Les libéraux ont commencé à préparer le terrain avec leur discours du Trône, leur énoncé économique, leur plan (plutôt flou) de relance de 70 à 100 milliards sur trois ans, leur nouveau plan vert et sa hausse de la taxe carbone entre 2022 et 2030, leurs projets de loi récents… Et il y aura le budget attendu d’ici la fin mars qui devrait dresser un portrait plus clair des projets libéraux.

En entrevue à la CBC, M. Trudeau a répété qu’il ne souhaitait pas une élection rapide mais que, s’il y en avait une, il était prêt à se battre en misant sur sa gestion de la pandémie et son plan pour une économie verte, y compris la hausse annoncée de la taxe carbone.

Ces choix s’expliquent aisément. La stratégie de son gouvernement face à la pandémie a fait grimper sa cote de popularité et le taux de satisfaction des citoyens. En fait, toute la crise sanitaire a secoué l’échiquier politique, portant ombrage aux partis d’opposition et modifiant les priorités des citoyens. La promesse d’une politique environnementale plus vigoureuse répond à un impératif différent, soit récupérer des appuis perdus aux mains du NPD et des Verts tout en forçant les conservateurs à se mouiller.
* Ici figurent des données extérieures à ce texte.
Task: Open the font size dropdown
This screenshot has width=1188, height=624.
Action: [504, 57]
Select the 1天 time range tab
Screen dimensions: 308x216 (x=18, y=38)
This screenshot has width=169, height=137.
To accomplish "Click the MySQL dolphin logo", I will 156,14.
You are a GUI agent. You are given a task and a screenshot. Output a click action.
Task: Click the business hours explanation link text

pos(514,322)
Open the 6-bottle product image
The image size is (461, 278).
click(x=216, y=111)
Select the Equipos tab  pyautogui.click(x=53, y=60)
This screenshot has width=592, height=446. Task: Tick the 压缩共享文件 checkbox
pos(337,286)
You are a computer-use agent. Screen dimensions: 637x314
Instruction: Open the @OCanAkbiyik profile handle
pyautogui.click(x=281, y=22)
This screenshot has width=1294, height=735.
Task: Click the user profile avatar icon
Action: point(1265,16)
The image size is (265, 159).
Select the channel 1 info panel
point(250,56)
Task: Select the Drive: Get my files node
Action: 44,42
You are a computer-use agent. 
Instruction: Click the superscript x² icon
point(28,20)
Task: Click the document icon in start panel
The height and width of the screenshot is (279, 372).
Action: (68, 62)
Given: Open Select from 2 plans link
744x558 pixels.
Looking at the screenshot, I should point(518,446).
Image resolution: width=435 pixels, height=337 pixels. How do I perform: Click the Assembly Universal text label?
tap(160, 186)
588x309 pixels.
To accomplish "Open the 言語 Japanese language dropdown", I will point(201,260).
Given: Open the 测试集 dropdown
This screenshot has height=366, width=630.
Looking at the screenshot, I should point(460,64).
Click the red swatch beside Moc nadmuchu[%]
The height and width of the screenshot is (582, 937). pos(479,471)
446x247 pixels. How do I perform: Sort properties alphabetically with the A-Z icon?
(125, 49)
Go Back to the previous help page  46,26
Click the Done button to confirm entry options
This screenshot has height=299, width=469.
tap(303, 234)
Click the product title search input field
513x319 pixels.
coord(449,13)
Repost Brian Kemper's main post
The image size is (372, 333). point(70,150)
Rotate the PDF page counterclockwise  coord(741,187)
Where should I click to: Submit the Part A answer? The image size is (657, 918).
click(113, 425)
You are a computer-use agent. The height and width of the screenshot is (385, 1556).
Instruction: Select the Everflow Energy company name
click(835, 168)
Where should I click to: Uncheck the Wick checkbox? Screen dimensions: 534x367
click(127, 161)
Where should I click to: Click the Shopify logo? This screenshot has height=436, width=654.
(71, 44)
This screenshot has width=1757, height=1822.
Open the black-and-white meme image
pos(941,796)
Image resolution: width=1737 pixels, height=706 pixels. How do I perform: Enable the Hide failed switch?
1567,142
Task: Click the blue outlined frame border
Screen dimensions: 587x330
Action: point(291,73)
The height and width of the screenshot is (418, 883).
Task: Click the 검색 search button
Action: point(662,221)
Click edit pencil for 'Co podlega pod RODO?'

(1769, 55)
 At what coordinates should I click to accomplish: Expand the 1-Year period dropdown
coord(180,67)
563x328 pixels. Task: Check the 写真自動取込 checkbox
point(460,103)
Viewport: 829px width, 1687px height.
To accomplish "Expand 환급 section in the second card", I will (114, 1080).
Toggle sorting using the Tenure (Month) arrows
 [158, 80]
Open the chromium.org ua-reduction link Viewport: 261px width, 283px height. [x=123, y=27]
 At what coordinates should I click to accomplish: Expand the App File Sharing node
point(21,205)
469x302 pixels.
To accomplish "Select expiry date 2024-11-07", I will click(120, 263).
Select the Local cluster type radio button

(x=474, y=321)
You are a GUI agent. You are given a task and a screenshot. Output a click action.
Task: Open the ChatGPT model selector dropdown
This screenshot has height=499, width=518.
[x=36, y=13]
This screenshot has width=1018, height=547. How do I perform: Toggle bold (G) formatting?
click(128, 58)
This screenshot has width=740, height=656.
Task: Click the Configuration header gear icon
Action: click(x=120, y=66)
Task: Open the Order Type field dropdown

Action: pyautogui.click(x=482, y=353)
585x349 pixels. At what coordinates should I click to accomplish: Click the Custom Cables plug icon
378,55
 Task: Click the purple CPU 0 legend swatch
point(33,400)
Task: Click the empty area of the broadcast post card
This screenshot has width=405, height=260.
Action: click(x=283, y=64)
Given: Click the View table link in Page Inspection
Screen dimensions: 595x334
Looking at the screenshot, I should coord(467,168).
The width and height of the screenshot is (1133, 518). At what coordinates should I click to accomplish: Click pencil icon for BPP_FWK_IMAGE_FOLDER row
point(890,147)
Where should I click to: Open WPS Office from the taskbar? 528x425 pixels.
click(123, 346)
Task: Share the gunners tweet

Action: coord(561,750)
Ces derniers ont, de leur propre aveu, heurté un mur en 2019 dans l’est du pays parce qu’ils n’avaient pas, entre autres, de politique crédible de lutte contre les changements climatiques.

Le nouveau chef Erin O’Toole, qui peut prendre une certaine distance des conservateurs sociaux, pourrait cependant avoir de la difficulté à élaborer un plan vert qui concilie cette préoccupation et la défense des intérêts de ses supporteurs de l’Ouest, tributaires de l’industrie pétrolière. Au Québec, la donne sera différente. Les questions de la langue et du respect des compétences provinciales y occuperont vraisemblablement plus de place, ce qui ne peut qu’avantager le Bloc québécois.

Mais depuis le début de cette crise, les électeurs qui sont allés aux urnes dans différentes provinces ont misé chaque fois sur la stabilité et un leader éprouvé. Cela peut être un atout pour Justin Trudeau, d’autant plus que le jeune chef fringant des « voies ensoleillées » a définitivement fait place à un politicien plus mûr et plus aguerri.